The Customer Service Platform can simultaneously support 12,000 inbound calls and 4,000 webchats, with all calls recorded and stored for 7 years within KCOMs secure hosted environment. Call recordings can be searched and played back by team leaders, analysed using key words and phrases through speech analytics to identify customer behaviour, emotion and sentiment. This provides HMRC with insight into improving processes and the end-to-end customer experience, allowing the department to gain a single view of the customer.
In KCOM HMRC found a partner to help drive digital transformation throughout their organisation, listening and then creating an IT environment that met HMRC’s needs. The company’s experience in modernising legacy systems to extend their useful life and improve flexibility meant that the HMRC project ran at a increased speed and scale compared to previous projects. By managing complexity on its behalf, KCOM enabled HMRC to focus on creating a better customer experience.
Ultimately, KCOM’s solution has reduced HMRC’s overall dependency on infrastructure as cloud-based capabilities allow staff to work with previously unimagined levels of flexibility. The adviser’s desktop build allows them to take calls via softphone and also re-task some 7,000 back office workers to help handle the peaks in demand. Automated identity and verification (ID&V) services confirm the caller’s identity before the call is delivered to an adviser, therefore removing this task from the adviser and saving around a minute per call.

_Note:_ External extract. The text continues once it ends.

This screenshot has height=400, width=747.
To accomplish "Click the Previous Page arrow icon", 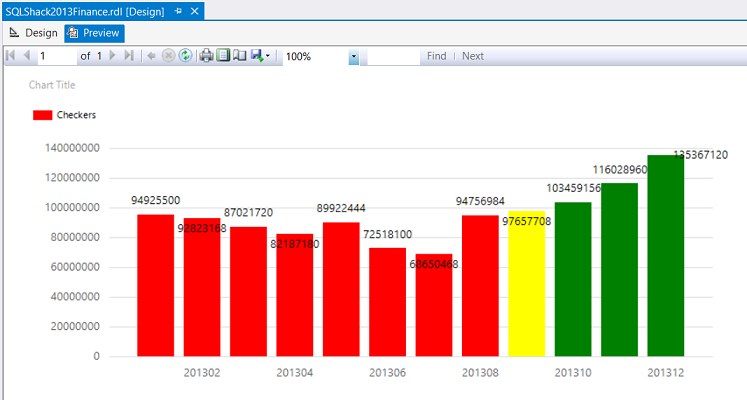I will [x=27, y=56].
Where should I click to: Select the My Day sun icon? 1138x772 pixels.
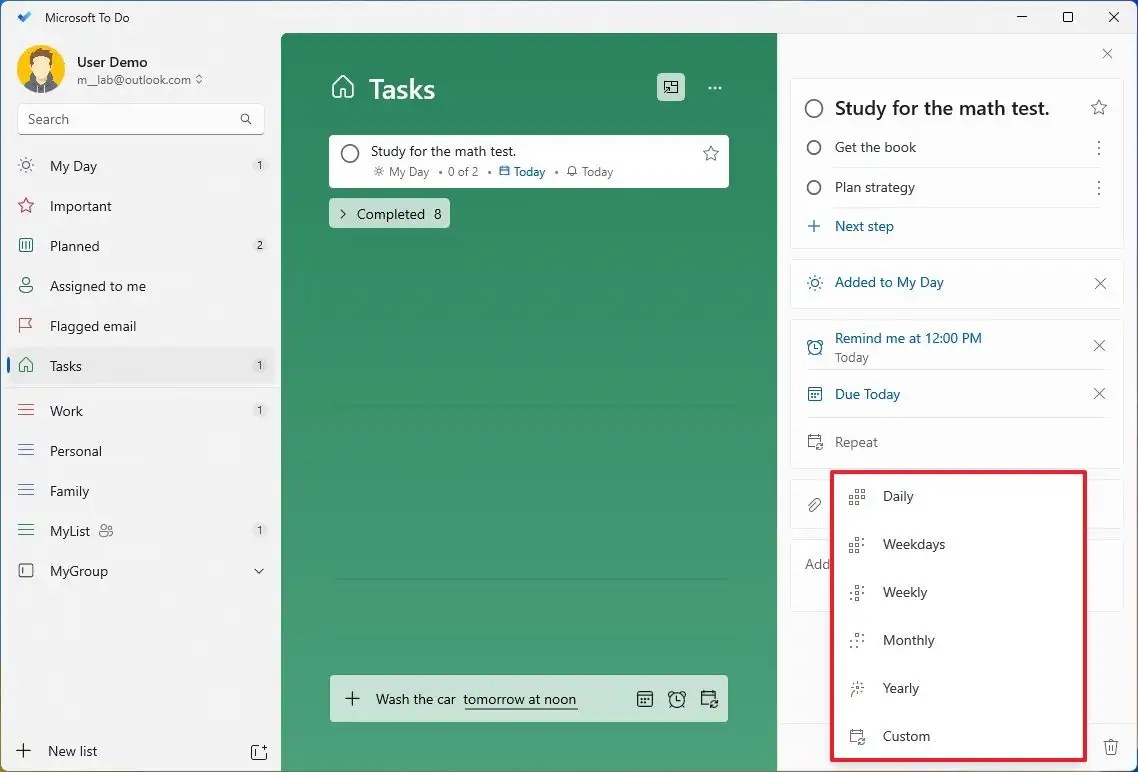click(25, 166)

The efficient delivery of calls and automated ID&V is estimated to save HMRC the cost of 1,000 full team equivalent (FTE) heads and allows the adviser to offer an improved customer experience. During the self-assessment peak in January and the tax credit peak from early May until the end of July – the KCOM Customer Service Platform for HMRC typically handles about 300,000 inbound calls per day!
Since the initial implementation for Personal Tax, KCOM has expanded the Customer Service Platform to support Debt Management, Business Tax, multiple Helpline back-office functions, a 24hour Service Desk and the Valuation Office Agency. HMRC and KCOM also added biometric capabilities to the system in 2017 allowing callers to identify themselves via voice.
HMRC pays for the solution with a usage based commercial model, removing traditional CapEx frustrations. Furthermore, each Directorate or department has a unique set of requirements that are not only delivered by KCOM under a shared service model, but can take advantage of existing investment and a common platform approach. The solution has grown and is now configured to support 24,000 telephony advisers, 4,000 multi-channel advisers and 12,000 concurrent calls.
With a peak of 600 agents using web chat, over 1 million adviser assisted web chat sessions have provided HMRC with a three—fold increase in channel productivity whilst deflecting 77% of telephone calls and increasing customer satisfaction. Digital channel support is offered to Self-Assessment and Online Services customers based upon their browsing behaviour on the gov.uk public web site, with a conversion rate of between 10-15%.
HMRC has proved itself a highly dynamic and innovative partner, willing to trial new technology though agile, interactive processes. The delivery capability of KCOM coupled with platform flexibility, in-life service delivery and the agility to implement new technologies and services has meant that HMRC has met its key business outcome criteria.
HMRC continues to innovate and is an exemplar in Central Government,” said Stephen Long, EVP at KCOM “HMRC now has a flexible yet reliable basis for its digital transformation plans, and the experience of HMRC’s 45 million customers will continue to improve in leaps and bounds.